WHAT YOU WILL DO -> Set the data down once more, in full and exactly.

DATA TO USE ->
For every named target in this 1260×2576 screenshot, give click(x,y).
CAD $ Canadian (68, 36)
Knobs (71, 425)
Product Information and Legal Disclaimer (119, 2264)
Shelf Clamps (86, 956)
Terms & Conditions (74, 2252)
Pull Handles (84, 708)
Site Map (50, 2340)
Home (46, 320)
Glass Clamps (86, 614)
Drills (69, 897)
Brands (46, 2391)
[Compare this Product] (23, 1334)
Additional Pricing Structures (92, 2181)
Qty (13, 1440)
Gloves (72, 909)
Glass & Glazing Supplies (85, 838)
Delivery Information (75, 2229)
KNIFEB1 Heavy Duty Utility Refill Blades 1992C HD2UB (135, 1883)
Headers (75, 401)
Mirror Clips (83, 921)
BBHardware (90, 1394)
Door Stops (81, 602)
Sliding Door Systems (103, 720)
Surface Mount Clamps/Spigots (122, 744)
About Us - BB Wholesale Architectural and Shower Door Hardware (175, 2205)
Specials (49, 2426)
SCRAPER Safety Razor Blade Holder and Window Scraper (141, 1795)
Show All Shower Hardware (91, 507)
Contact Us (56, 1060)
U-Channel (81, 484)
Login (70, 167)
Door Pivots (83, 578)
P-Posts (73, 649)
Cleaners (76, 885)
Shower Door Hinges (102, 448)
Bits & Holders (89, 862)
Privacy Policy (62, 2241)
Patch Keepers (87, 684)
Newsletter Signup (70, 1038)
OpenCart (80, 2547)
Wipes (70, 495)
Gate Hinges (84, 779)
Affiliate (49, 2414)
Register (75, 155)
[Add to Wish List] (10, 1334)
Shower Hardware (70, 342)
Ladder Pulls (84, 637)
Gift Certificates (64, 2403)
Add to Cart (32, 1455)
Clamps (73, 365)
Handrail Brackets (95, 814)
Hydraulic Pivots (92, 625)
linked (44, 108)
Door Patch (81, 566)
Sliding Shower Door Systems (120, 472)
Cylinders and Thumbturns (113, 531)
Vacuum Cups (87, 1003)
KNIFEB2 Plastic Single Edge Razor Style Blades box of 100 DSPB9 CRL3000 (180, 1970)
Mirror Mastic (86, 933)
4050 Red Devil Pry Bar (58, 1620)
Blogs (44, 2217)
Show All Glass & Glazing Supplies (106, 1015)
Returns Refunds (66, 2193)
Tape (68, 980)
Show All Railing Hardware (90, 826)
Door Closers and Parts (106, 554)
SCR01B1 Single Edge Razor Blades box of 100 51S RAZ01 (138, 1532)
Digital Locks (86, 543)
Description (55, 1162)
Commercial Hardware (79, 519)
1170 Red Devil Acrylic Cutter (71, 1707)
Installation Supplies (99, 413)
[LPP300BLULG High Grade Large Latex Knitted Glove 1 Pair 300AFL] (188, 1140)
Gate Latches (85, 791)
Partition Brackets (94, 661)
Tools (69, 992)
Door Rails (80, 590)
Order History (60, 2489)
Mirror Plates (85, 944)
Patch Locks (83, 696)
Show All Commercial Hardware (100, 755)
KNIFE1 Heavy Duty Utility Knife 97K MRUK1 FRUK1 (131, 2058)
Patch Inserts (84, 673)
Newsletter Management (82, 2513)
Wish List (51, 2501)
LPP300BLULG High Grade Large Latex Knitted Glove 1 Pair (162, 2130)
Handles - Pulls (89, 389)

RESPONSE TO THE EXERCISE ->
For every named target in this 1260×2576 screenshot, give click(x,y).
CAD $ Canadian (68, 36)
Knobs (71, 425)
Product Information and Legal Disclaimer (119, 2264)
Shelf Clamps (86, 956)
Terms & Conditions (74, 2252)
Pull Handles (84, 708)
Site Map (50, 2340)
Home (46, 320)
Glass Clamps (86, 614)
Drills (69, 897)
Brands (46, 2391)
[Compare this Product] (23, 1334)
Additional Pricing Structures (92, 2181)
Qty (13, 1440)
Gloves (72, 909)
Glass & Glazing Supplies (85, 838)
Delivery Information (75, 2229)
KNIFEB1 Heavy Duty Utility Refill Blades 1992C HD2UB (135, 1883)
Headers (75, 401)
Mirror Clips (83, 921)
BBHardware (90, 1394)
Door Stops (81, 602)
Sliding Door Systems (103, 720)
Surface Mount Clamps/Spigots (122, 744)
About Us - BB Wholesale Architectural and Shower Door Hardware (175, 2205)
Specials (49, 2426)
SCRAPER Safety Razor Blade Holder and Window Scraper (141, 1795)
Show All Shower Hardware (91, 507)
Contact Us (56, 1060)
U-Channel (81, 484)
Login (70, 167)
Door Pivots (83, 578)
P-Posts (73, 649)
Cleaners (76, 885)
Shower Door Hinges (102, 448)
Bits & Holders (89, 862)
Privacy Policy (62, 2241)
Patch Keepers (87, 684)
Newsletter Signup (70, 1038)
OpenCart (80, 2547)
Wipes (70, 495)
Gate Hinges (84, 779)
Affiliate (49, 2414)
Register (75, 155)
[Add to Wish List] (10, 1334)
Shower Hardware (70, 342)
Ladder Pulls (84, 637)
Gift Certificates (64, 2403)
Add to Cart (32, 1455)
Clamps (73, 365)
Handrail Brackets (95, 814)
Hydraulic Pivots (92, 625)
linked (44, 108)
Door Patch (81, 566)
Sliding Shower Door Systems (120, 472)
Cylinders and Thumbturns (113, 531)
Vacuum Cups (87, 1003)
KNIFEB2 Plastic Single Edge Razor Style Blades box of 100 DSPB9 CRL3000 (180, 1970)
Mirror Mastic (86, 933)
4050 Red Devil Pry Bar (58, 1620)
Blogs (44, 2217)
Show All Glass & Glazing Supplies (106, 1015)
Returns Refunds (66, 2193)
Tape (68, 980)
Show All Railing Hardware (90, 826)
Door Closers and Parts (106, 554)
SCR01B1 Single Edge Razor Blades box of 100 51S RAZ01 (138, 1532)
Digital Locks (86, 543)
Description (55, 1162)
Commercial Hardware (79, 519)
1170 Red Devil Acrylic Cutter (71, 1707)
Installation Supplies (99, 413)
[LPP300BLULG High Grade Large Latex Knitted Glove 1 Pair 300AFL] (188, 1140)
Gate Latches (85, 791)
Partition Brackets (94, 661)
Tools (69, 992)
Door Rails (80, 590)
Order History (60, 2489)
Mirror Plates (85, 944)
Patch Locks (83, 696)
Show All Commercial Hardware (100, 755)
KNIFE1 Heavy Duty Utility Knife 97K MRUK1 FRUK1 (131, 2058)
Patch Inserts (84, 673)
Newsletter Management (82, 2513)
Wish List (51, 2501)
LPP300BLULG High Grade Large Latex Knitted Glove 1 Pair (162, 2130)
Handles - Pulls (89, 389)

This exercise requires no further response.